Parwarish Is the Unofficial Parenting Guide for Gen Z—And We’re Taking Notes

BY :Aleeya Rizvi
Growing up, many of us were raised with a “parents are always right” mentality. Questioning their decisions was out of the question, and explaining how you felt was often seen as being disrespectful. You just… accepted things, even when they didn’t feel right.Watching Parwarish as a Gen Z viewer has felt like holding up a mirror.
Parwarish
Parwarish Is the Unofficial Parenting Guide for Gen Z—And We’re Taking Notes

The series doesn’t just give us drama for drama’s sake it explores the very core of how parenting can shape a person. Through its portrayal of three very different fathers Suleiman, Shaheer, and Jahangir and it invites us to reflect on the kind of parenting that nurtures, the kind that stifles, and the kind that leaves emotional question marks we spend years trying to answer.

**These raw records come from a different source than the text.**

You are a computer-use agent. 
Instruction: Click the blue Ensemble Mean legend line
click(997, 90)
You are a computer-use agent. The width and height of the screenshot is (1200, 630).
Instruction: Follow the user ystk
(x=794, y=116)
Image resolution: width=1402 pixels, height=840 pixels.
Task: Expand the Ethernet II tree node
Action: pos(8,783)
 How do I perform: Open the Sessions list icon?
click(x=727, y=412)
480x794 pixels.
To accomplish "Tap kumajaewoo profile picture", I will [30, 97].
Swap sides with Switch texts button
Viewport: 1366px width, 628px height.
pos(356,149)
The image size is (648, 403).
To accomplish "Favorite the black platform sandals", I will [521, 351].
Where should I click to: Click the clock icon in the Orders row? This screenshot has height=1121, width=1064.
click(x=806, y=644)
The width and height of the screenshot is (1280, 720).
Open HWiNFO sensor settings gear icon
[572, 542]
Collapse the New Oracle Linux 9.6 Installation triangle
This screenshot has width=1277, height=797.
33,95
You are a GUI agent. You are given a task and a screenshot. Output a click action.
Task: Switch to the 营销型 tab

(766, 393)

Each of these fathers represents a different generation, a different mindset, and a different level of emotional awareness. And while not all of them get it right, the show does something very rare—it lets them grow. It shows us what it looks like when parents evolve alongside their children, not in spite of them.

Suleiman is a father who doesn’t throw around authority like a badge, but actually communicates with Sameer. Suleiman, in particular, stands out not just as a “good father,” but as someone who chooses compassion over control. When he finds out about Sameer’s mistake, he doesn’t go down the usual route we’re so used to seeing, no threats, no melodrama, no dramatic disowning. Instead, he chooses to understand why Sameer did what he did. He gives him a chance to reflect, rather than forcing guilt down his throat. Instead of turning his son into a criminal in his own eyes, he makes space for him to grow. He fights for Sameer’s career not to protect him from consequences, but because he believes his son deserves a chance to course correct without being buried under shame. In doing so, he models a kind of fatherhood that focuses on building character, not just disciplining behavior.

It’s soft parenting in action, and it’s quietly revolutionary in a television landscape obsessed with toxic masculinity.

And then there’s Shaheer, perhaps the most surprising transformation of all. Initially, he’s the textbook Pakistani drama father: loud, reactive, overbearing. We were all furious at him, and just as upset with Sadia, who didn’t speak up when she saw Waleed crossing a line in her home. But the minute Sadia does speak, everything changes. Shaheer doesn’t shut her down—he listens. And then he shifts. Slowly, awkwardly, but genuinely.

Later, when Maya is unraveling after the mugging, the gunshot, and the emotional weight of it all, Shaheer, who once couldn’t understand her love for Wali, finally gets it. Not entirely, but enough to say, “It’s better if you go with her to the hospital.” He doesn’t push himself into the moment. He gives Maya space, and in doing so, gives her respect.

And the communication keeps flowing. When Sadia tells him she didn’t like how Mahnoor spoke to her, Shaheer encourages her to tell Maya. Not to stir drama, but because it’s the right thing to do. “If you don’t say it now,” he says, “one day she’ll tell you, you never told me.

Shaheer’s journey is also one of quiet accountability. He may not say the words outright, but it’s clear he realizes he made a mistake by choosing Waleed for Maya deciding for her instead of with her. As a father, that kind of self-reflection doesn’t come easily, especially in a culture where parental authority is rarely questioned. But we see him evolve. Instead of clinging to control, he begins to step back, allowing Maya the space to make her own choices.  And in doing so, Shaheer doesn’t just redeem himself he models what it looks like when a parent takes responsibility and chooses respect over ego.

And yet, Parwarish doesn’t pretend communication is easy. It shows the other side too. Jahangir is proof. He’s stuck in a loop of overthinking trying to prove his love for his children in all the wrong ways, while his ego continues to keep the one thing that could fix it all; his words locked away.It’s not that he doesn’t care. It’s that his pride is louder than his love. And it’s ruining everything.

Watching Parwarish, you realize it’s not about perfect parenting or flawless communication. It’s about effort. It’s about showing up, saying sorry, and being better than the generation before you. The show doesn’t hand us heroes; it gives us flawed people trying to unlearn deeply rooted behaviors.

As we step into the future, as partners, friends, or parents, Parwarish offers a subtle roadmap: listen, reflect, communicate, and apologize when needed. Let’s carry that forward. Because this world doesn’t need any more Jahangirs. It needs people who are willing to do the hard thing—grow.